Hay en una concepción de esta índole el reconocimiento de una carencia fundamental en el ser humano actual, que por la vía de una motivación de deficiencia anclada a esta fragmentariedad psíquica y a esta tiranía de la dimensión más patriarcal de la mente, produce un empobrecimiento psicológico en detrimento de las dimensiones afectivas e instintivas, un cierto desequilibrio fundamentado en una cierta desnutrición psicológica como amor negativo de una relacionalidad sistémica con los mismos parámetros de la mentalidad patriarcal, desde esta fundamentación se asume que surge la destructividad, la violencia y las psicopatologías actuales; en la falta de capacidad compasiva, en la crueldad, en la carencia de escucha interna y de aceptación de nosotros mismos que después se dirige proyectivamente al otro y que origina la destructividad actual.

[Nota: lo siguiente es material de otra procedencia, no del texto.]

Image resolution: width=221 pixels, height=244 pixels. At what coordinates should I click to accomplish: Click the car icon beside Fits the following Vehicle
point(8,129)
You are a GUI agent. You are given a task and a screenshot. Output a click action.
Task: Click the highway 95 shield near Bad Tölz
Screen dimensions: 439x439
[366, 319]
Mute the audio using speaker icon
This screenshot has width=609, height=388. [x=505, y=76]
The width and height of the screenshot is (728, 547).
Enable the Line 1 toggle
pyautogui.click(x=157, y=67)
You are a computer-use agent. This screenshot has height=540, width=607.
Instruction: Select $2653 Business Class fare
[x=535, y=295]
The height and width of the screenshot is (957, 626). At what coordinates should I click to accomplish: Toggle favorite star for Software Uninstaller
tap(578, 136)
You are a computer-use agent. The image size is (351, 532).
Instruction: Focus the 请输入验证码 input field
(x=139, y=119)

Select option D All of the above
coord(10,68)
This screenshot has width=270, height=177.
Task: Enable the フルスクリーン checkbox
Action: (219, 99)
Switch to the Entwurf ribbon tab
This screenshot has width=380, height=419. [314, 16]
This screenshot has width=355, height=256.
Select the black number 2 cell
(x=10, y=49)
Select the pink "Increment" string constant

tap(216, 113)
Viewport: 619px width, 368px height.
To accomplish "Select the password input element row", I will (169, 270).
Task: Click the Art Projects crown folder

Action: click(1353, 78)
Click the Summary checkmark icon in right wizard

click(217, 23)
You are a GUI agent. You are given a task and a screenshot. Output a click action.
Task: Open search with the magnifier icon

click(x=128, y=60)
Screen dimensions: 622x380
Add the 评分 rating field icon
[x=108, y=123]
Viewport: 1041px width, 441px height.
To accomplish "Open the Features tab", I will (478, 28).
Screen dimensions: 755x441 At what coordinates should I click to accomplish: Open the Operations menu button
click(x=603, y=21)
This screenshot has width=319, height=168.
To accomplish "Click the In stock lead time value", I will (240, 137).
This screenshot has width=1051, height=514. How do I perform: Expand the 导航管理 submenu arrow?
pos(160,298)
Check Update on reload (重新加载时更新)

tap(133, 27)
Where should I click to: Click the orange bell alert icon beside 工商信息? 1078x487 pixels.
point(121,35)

Para Naranjo solo una profunda reconciliación interna que llevara al desarrollo de una sabiduría armoniosa podría catalizar una transformación con nuestros modos de relacionarnos con nosotros mismos, el mundo y los otros, una cierta integridad desde la salud podría posibilitar individuos que no continuaran la exigencia violenta al otro y al mundo para cumplir sus caprichos egoicos como intentos de compensación enraizados en carencias desde este desequilibrio psicológico en el que nos envuelve el mundo actual.

Edgar Morín

Para Morin por su parte, afín a Naranjo aunque desde un abordaje menos psicológico y más epistemológico, también es la fragmentariedad lo que provoca la destructividad social e individual, esta fragmentariedad se encuentra ligada a una antidialogicidad que es la madre de la violencia, la parcelación no solo del conocimiento sino de la vida en su totalidad; de la definición de nosotros mismos limitante, de una relación parcelada entre el individuo, la sociedad y la especie, se ha producido un individuo disociado de su identidad planetaria, de ahí que para Morin el individuo en su integridad debe mantener consciencia de su relación con la sociedad y la especie sin fundirse en tales dimensiones antropológicas, a su vez, en sintonía con el planteamiento de Naranjo, propone la necesidad de un pensamiento complejo, equivalente a la idea de desarrollo de consciencia, que incluya el pensamiento, la emoción y el instinto en la concepción del homo complexus, de ahí que considere que “la verdadera racionalidad, abierta por naturaleza, dialoga con una realidad que se le resiste (…). Un racionalismo que ignora los seres, la subjetividad, la afectividad, la vida es irracional” (Morin, 1999, p. 7), para Morin solo desde un pensamiento complejo se podrá resolver la incomprensión humana, este pensamiento complejo ha de cristalizarse en una conciencia planetaria que permita, intentar esa sabiduría dialógica de mantener un pensamiento abierto hacia uno mismo, los otros y el mundo en un diálogo constante, en una equilibración e intercambio enriquecedor continuo, dinámico. Lo patológico se encuentra siempre del lado de la antidialogicidad, y esta de la mano de la afirmación de una cierta concepción totalitaria, la negación de la incertidumbre, la ambivalencia y la errancia, entonces la salud conviene con la apertura a lo otro rechazado de uno mismo, del mundo y de los otros:

Tenemos que vincular el hombre razonable (sapiens) al hombre loco (demens), el hombre productor, el hombre técnico, el hombre constructor, el hombre ansioso, el hombre gozador, el hombre inmóvil, el hombre que canta y baila, el hombre inestable, el hombre subjetivo, el hombre imaginario, el hombre mitológico, el hombre crítico, el hombre neurótico, el hombre erótico, el hombre lúbrico, el hombre destructor, el hombre consciente, el hombre inconsciente, el hombre mágico, el hombre racional en un rostro de múltiples facetas donde el homínido se transforme definitivamente en hombre (Morin, 1996, p. 172).